Streets in La Libertad were deserted as people sought refuge in their homes after power went out and rains sprayed across an increasingly agitated surf.

"The wind is getting stronger and it's raining nonstop," Jorge Alberto Turcios, a guard at a restaurant in La Libertad, said as the storm approached. "The waves are getting higher. There's not a soul on the street."

Earlier, Saca broadcast an appeal for his citizens to obey evacuation requests.

"We understand that they are guarding their belongings, but lives are worth more than anything," he told Radio La Chevere.

Authorities evacuated about 14,000 people from low-lying coastal areas, in some cases using helicopters as waters rose.
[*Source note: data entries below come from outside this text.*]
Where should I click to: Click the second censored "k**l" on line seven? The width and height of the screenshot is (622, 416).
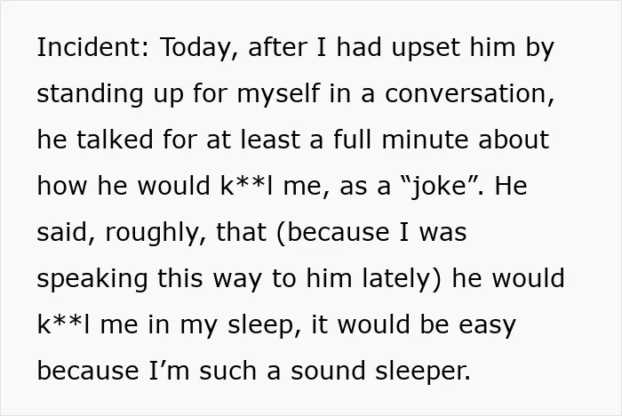(63, 324)
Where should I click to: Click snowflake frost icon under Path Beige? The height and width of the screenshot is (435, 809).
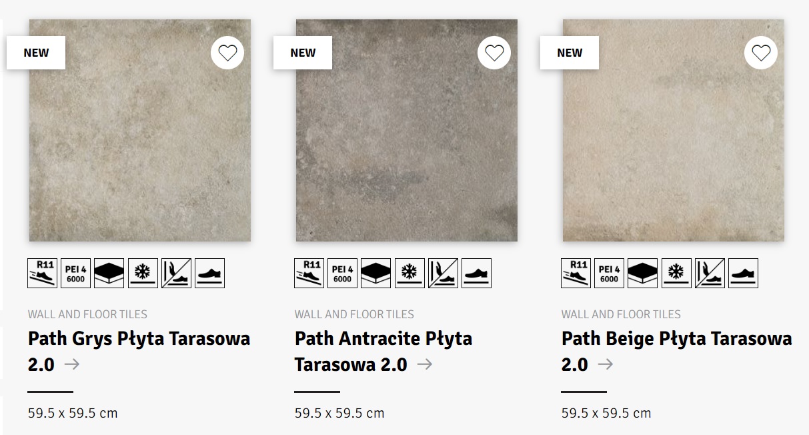(676, 273)
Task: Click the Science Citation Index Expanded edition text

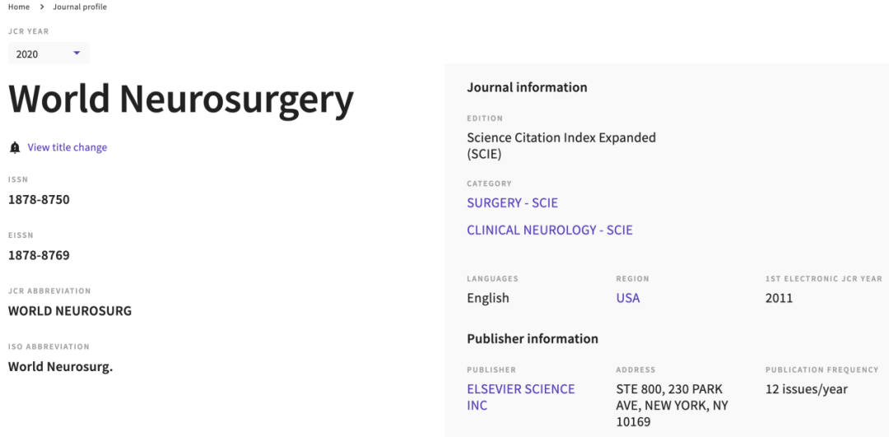Action: 561,146
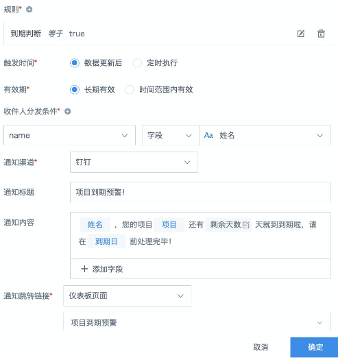Click the edit icon in 剩余天数 tag
Viewport: 338px width, 360px height.
245,225
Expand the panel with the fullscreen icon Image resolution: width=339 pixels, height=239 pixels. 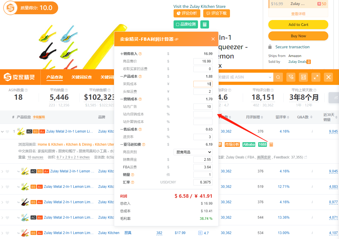coord(316,77)
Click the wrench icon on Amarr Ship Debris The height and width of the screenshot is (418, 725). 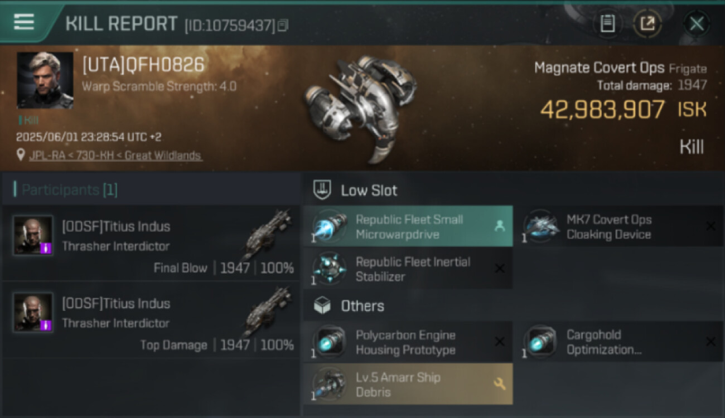(499, 383)

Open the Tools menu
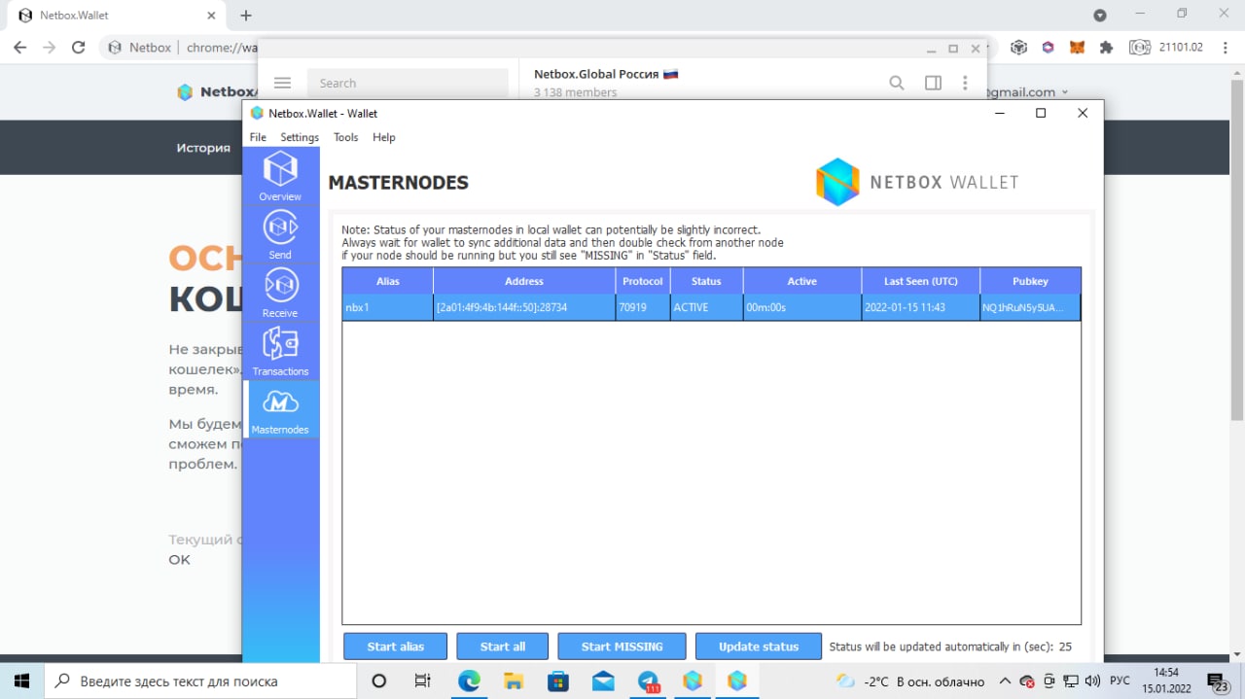(345, 137)
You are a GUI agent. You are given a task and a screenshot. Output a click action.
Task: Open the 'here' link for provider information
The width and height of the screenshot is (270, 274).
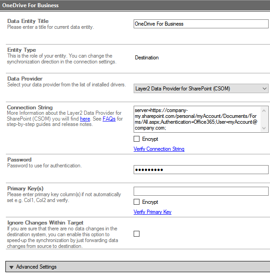click(x=85, y=118)
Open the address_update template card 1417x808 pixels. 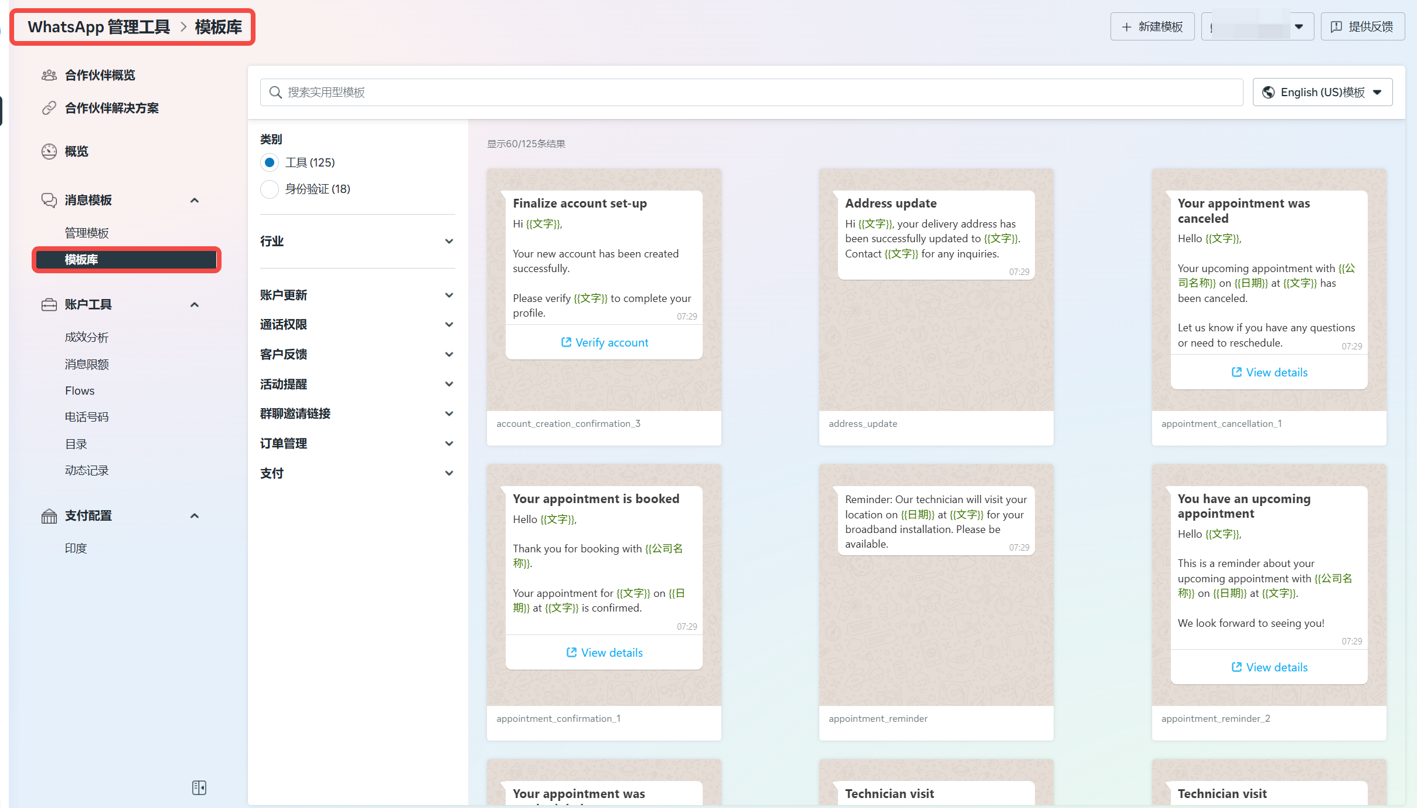coord(936,307)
Most were taken to improvised shelters at schools, where classes were canceled.

Rivers rose in both El Salvador and in neighboring Honduras, both nations devastated by Hurricane Mitch (search) — a Caribbean storm — in 1998 that killed at least 9,000 people.

The region, where many people live in shacks clinging to sharp ravines, is particularly vulnerable to flooding and landslides.

Already one death was indirectly linked to the storm: a military pilot died Wednesday when the small plane he was ferrying from San Salvador's civilian airport to a military base as a precaution against the heavy winds crashed. Officials did not give the cause of the accident.

In neighboring Guatemala, two workers were killed in the collapse of a ditch they were digging under a light rain in the village of Caxaque, 160 miles west of Guatemala City. Local firefighters said it was unclear whether the collapse was related to the rains.